Diego estaba en la ducha cuando Jasmina llegó. Marja todavía estaba en la cama, pero despierta.
—Tienes cara de felicidad —bromeó Jasmina.
—Y tú pareces un vampiro, con esas ojeras.
—¿Y Diego?
—En la ducha. —Marja advirtió algo extraño en su hermana—. ¿Qué sucede?
—Mira esto. —Dejó caer el periódico sobre la cama.
Diego entró en la habitación con la toalla alrededor de la cintura. Las dos hermanas le miraron con expresión preocupada. Él las contempló durante unos segundos con atención. Resultaba sorprendente cuánto se parecían las dos, a pesar de no ser hermanas realmente. Su estatura estaba por encima de un metro setenta, tenían el cabello de color rojo y la piel clara. Sin embargo, había diferencias si se observaba con atención. Jasmina era un poco más delgada, y su manera de moverse era menos grácil, más masculina quizá.
—¿Qué sucede? —preguntó Diego.
—Mira lo que publica este periódico.
El inspector de policía leyó el titular y sintió que sus piernas se aflojaban. «La policía ocultó información sobre el asesinato de una mujer inmigrante». El articulista se hacía eco de la rueda de prensa que el comisario Gonzalo Barredo había ofrecido días antes explicando aquellos aspectos del crimen de Daniela Obando que se habían decidido hacer públicos. Entonces se estimó que era mejor no detallar el resto de las heridas que la joven había sufrido para no alarmar aún más a la población, y porque podría ser de interés estudiar el perfil del hombre que era capaz de hacer algo así sin que nadie supiera en qué línea trabajaban. Pero aquel periodista parecía haber accedido a información reservada. Lo sabía todo.
Jack el Destripador ha vuelto, o al menos eso parece. El crimen de Daniela Obando, una joven hondureña que apareció muerta recientemente en un pasaje oscuro de la zona que en la ciudad se conoce popularmente como el Mortuorio, parece obra del célebre asesino que sembró el terror durante el otoño de 1888 en el East End londinense.
La policía ocultó información sobre lo que realmente le sucedió a Daniela Obando.
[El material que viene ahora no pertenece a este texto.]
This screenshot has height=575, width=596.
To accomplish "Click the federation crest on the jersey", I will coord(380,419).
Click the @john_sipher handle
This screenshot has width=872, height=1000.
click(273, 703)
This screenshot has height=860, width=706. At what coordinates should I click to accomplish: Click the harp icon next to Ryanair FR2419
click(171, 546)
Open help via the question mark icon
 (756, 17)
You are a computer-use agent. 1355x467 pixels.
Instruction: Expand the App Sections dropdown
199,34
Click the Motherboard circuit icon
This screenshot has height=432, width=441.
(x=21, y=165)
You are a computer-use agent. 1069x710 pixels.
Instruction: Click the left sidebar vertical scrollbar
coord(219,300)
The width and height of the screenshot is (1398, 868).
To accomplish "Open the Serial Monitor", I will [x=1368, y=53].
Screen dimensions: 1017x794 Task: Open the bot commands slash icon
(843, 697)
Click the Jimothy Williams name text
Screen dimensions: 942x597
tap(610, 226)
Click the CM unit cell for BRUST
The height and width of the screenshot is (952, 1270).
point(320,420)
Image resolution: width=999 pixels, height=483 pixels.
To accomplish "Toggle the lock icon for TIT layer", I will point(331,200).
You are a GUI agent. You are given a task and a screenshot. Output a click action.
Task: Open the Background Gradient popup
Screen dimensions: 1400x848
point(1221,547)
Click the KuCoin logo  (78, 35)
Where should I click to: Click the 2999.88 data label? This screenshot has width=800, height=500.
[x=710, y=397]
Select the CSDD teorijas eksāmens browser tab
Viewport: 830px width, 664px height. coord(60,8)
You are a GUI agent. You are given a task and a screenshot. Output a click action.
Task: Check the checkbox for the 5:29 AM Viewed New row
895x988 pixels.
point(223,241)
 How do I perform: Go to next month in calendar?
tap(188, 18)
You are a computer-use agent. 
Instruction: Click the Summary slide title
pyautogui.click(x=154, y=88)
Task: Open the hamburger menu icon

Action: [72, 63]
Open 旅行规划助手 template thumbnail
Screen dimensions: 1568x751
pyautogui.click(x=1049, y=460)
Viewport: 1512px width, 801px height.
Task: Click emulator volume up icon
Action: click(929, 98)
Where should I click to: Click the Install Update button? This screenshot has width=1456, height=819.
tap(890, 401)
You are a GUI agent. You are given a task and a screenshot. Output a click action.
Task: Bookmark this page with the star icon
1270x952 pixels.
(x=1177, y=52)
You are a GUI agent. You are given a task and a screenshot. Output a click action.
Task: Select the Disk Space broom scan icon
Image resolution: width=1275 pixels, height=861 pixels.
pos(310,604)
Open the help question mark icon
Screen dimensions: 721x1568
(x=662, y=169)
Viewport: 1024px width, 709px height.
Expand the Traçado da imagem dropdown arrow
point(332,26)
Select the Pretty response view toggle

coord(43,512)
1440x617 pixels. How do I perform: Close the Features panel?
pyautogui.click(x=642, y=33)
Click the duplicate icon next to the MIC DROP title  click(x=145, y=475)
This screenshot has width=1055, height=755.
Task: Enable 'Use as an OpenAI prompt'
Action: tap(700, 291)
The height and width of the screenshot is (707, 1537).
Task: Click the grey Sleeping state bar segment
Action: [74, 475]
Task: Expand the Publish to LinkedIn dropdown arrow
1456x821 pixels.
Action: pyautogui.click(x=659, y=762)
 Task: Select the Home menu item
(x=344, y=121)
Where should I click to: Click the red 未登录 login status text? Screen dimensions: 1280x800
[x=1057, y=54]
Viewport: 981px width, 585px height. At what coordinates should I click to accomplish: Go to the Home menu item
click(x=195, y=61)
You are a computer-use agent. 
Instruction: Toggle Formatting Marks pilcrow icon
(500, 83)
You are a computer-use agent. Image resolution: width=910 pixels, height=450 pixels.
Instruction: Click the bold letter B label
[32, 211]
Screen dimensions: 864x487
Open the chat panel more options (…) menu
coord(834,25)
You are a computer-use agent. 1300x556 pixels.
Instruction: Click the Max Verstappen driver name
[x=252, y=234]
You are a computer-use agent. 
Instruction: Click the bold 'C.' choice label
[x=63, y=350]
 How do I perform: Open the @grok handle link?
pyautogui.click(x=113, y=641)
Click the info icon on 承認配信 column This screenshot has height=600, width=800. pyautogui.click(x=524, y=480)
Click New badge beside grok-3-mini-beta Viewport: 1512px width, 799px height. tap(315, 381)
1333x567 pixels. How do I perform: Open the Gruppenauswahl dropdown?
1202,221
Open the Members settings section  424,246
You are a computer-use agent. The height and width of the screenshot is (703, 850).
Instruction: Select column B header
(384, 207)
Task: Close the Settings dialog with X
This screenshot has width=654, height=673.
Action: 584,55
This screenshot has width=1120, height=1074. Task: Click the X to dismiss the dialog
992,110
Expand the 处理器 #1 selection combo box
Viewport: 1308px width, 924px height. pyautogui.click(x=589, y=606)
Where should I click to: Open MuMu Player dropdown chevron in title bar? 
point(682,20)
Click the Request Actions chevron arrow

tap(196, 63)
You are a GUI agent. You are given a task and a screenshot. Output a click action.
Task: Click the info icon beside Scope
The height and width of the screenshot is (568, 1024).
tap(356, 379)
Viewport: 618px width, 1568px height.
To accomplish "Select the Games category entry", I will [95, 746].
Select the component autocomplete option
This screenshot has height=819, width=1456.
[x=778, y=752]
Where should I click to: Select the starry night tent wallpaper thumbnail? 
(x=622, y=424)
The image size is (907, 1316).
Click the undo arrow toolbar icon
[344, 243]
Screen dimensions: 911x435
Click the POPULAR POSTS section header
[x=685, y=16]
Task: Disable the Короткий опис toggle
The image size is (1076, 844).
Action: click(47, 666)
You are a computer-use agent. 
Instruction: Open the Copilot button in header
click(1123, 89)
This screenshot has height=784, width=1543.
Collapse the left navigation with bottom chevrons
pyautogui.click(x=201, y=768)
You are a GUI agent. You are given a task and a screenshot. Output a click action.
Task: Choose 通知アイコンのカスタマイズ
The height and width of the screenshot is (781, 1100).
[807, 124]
No solo le rebanaron la garganta con dos terribles cortes, sino que su cuerpo sufrió casi exactamente las mismas mutilaciones que padeció Mary Ann Nichols, también llamada Polly Nichols, y que fue la primera víctima (o tal vez la tercera) de Jack el Destripador.
A pesar de que gran parte de los informes sobre los crímenes de Jack desaparecieron de forma enigmática, las informaciones de la prensa de la época y las declaraciones de algunos policías permiten reconstruir el informe forense de lo que le sucedió a Mary Ann Nichols el 31 de agosto (el mismo día en que Daniela fue encontrada muerta) de 1888.
Polly Nichols, una prostituta de cuarenta y cuatro años, apareció ese día asesinada en un callejón de Whitechapel llamado Buck's Row, hoy conocido como Durward Street. Le faltaban cinco dientes y mostraba una laceración en la lengua. En la mandíbula apareció un moratón, tal vez producido por la fuerza con la que el asesino la asió por la espalda para degollarla. Las dos heridas que mostraba en la garganta eran exactamente iguales a las que Daniela Obando tenía en su cuello. Un corte era menos profundo y grande que el otro, que había llegado a seccionar los tejidos hasta llegar casi a las vértebras. Las heridas fueron producidas por un cuchillo u otro tipo de arma blanca de filo largo. La policía dudó entonces sobre si el crimen había tenido lugar en aquel callejón o había sido llevada hasta allí desde la verdadera escena del crimen, dado que no se encontró demasiada sangre, al menos en un primer momento. Más tarde, al levantar el cuerpo de la desdichada, sí se observó la presencia de una mancha de sangre en el suelo.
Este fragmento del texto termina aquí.